I could afford to pay our entrance fees. That was it. Not even for a snack was there a penny left. I was determined to not disappoint my mother, to give her a chance to deepen her spiritual connection, and I was determined to not miss this event for myself. By the grace of my cousin we were able to get to the pow wow, which was held pretty far from where we live.
As we made our way down the highways, that subtle fear crawled beneath my joy and excitement. We got there and my mom bolted in a random direction, simply following her enthusiasm. As we walked towards the camp where all the merchant tents were pitched around the dance circle, I got more anxious. The closer we got to the commotion, the more Native Americans there were.
(How to say any of this without sounding like an asshole? Native Americans are rare, okay? It is not like you run into one down at Times Square. Pockets of my childhood are filled with stories of indios from my mother’s country. My own maternal grandfather and all of his ancestors are what are called indios, or in English, Indians. The term is a sensitive one that is offensive to some and at worst irrelevant to others. The proper and respectful term is indigenous people. But even then, you call someone an indigenous/indigena in Spanish and you’re insulting them. Langauge is a tricky and fickle thing.)
In my soul there is a part that resonates with the Native American people and spiritual path. So, how do I reconcile what is inside with what it outside? I don’t look it. I don’t look like I belong. In the absolute I am from the world of the Greek Gods; that’s my core. So I didn’t know how to behave and couldn’t feel comfortable even just being. With the political state of the native people, with the phrase cultural appropriation thrown around, I was uneasy. I was afraid of being wrong, rude, an outsider, a threat. I know that the Native American people are very protective and wary of strangers, as is expected with such a troubled history, and so I was afraid of being unwelcome. I was aware of the strength of tradition, the firm belief in ancestors, the emphasis placed on family, blood, and inheritance, and was afraid that in the eyes of those around me I would seem lacking in all of these areas.
As I made my way around the circle of available merchants, I felt hyper-aware of all of my movements. I couldn’t even walk right. My walk, my gait was off. On top of that, the heat and humidity made my clothes feel like they were a size too small and superfluous. It was not until I sat on the grass at the very edge of the dance circle that I was able to calm down and take in the people around me. I receded into myself and observed, almost to a meditative state where I was able observe the flow of life and celebration. I noticed then my heavy heartbeat. I noticed, too, the hidden and calculating looks I was being given. I was aware of being measured, of my wavering status as foe or friend.

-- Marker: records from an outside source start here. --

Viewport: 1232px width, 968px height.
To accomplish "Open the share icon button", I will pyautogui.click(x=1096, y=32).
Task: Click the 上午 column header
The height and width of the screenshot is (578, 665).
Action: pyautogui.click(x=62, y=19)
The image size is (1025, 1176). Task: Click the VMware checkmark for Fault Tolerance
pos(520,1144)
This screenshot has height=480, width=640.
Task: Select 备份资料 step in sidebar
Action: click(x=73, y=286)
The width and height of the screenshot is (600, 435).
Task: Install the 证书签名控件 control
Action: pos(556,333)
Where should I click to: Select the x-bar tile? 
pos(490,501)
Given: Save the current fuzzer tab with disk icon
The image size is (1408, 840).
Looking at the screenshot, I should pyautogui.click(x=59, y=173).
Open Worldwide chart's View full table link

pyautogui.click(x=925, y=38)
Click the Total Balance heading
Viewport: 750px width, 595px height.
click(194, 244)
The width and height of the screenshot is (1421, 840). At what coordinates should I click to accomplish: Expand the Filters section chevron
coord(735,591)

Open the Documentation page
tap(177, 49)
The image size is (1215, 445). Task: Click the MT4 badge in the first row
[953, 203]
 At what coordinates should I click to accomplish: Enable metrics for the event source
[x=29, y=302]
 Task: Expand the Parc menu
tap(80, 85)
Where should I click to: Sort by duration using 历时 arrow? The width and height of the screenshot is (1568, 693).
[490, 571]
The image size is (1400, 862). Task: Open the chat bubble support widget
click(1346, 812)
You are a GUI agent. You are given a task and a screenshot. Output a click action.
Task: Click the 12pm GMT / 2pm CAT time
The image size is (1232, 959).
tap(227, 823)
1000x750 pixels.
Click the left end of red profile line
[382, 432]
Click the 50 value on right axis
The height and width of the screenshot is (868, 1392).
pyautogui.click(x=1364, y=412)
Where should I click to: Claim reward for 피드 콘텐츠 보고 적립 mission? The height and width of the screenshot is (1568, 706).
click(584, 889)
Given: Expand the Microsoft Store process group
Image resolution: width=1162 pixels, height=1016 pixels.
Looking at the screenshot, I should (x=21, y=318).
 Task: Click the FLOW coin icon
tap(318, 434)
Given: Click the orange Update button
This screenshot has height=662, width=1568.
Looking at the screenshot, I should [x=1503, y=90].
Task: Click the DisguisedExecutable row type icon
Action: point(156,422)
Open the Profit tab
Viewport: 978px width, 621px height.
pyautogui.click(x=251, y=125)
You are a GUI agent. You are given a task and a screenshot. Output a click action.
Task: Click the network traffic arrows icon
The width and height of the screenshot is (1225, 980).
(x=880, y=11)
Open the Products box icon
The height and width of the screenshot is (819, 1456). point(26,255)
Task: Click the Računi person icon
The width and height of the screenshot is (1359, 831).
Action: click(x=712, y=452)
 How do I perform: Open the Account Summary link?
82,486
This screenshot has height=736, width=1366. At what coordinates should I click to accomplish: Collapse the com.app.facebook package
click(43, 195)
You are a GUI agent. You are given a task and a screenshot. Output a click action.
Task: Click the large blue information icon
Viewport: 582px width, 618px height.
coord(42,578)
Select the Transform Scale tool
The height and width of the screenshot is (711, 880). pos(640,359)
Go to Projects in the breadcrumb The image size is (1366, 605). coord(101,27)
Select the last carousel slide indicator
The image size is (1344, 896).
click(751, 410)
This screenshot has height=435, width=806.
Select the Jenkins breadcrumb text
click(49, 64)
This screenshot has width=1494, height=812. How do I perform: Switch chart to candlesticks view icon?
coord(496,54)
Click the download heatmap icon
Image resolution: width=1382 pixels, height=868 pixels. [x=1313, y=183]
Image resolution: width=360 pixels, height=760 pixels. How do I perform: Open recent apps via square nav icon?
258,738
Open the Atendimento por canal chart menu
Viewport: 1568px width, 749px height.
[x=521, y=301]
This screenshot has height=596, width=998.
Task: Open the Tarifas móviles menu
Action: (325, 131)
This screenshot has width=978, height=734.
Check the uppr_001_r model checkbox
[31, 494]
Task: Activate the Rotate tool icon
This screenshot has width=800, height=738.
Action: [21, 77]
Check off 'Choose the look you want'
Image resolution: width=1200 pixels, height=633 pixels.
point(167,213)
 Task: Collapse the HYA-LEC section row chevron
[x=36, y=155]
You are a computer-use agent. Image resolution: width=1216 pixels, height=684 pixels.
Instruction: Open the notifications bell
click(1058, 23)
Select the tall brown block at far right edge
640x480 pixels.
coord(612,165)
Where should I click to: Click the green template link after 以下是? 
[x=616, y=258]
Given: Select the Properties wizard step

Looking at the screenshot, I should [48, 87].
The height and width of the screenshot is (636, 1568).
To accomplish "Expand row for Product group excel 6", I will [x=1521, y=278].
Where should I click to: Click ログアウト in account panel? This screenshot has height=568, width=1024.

My fear was mixed with flashes of a memory. Perhaps about five years ago, I was on the bus on my way home from college. It was crowded and I was standing near the rear exit. I looked over to the side and there was a young man making his way to the back. I froze. He was so beautiful. I could see from his tense facial expression that he was aggravated. The truth is that as he walked down the aisle many turned their heads to look at him. And this seemed to bother him more, but he was so attractive that no one could keep from looking. He was not alone, he was with a friend of similar appearance, but his friend did not captivate nearly as much. The pair walked past me and further to the back of the bus. I too could not help but turn to keep looking. He had long, straight, the blackest of black hair, and caramel skin. His facial structure perfect, balanced, and intense eyes. He was lean and muscular, and there was a rebellious hint to his fashion sense. I must have been staring for far too long because I then noticed him looking back at me. He looked back at me with such contempt that I shivered and felt ashamed. He was of Native American descent and it was obvious by his physical appearance; his clothes and body a testament to his heritage.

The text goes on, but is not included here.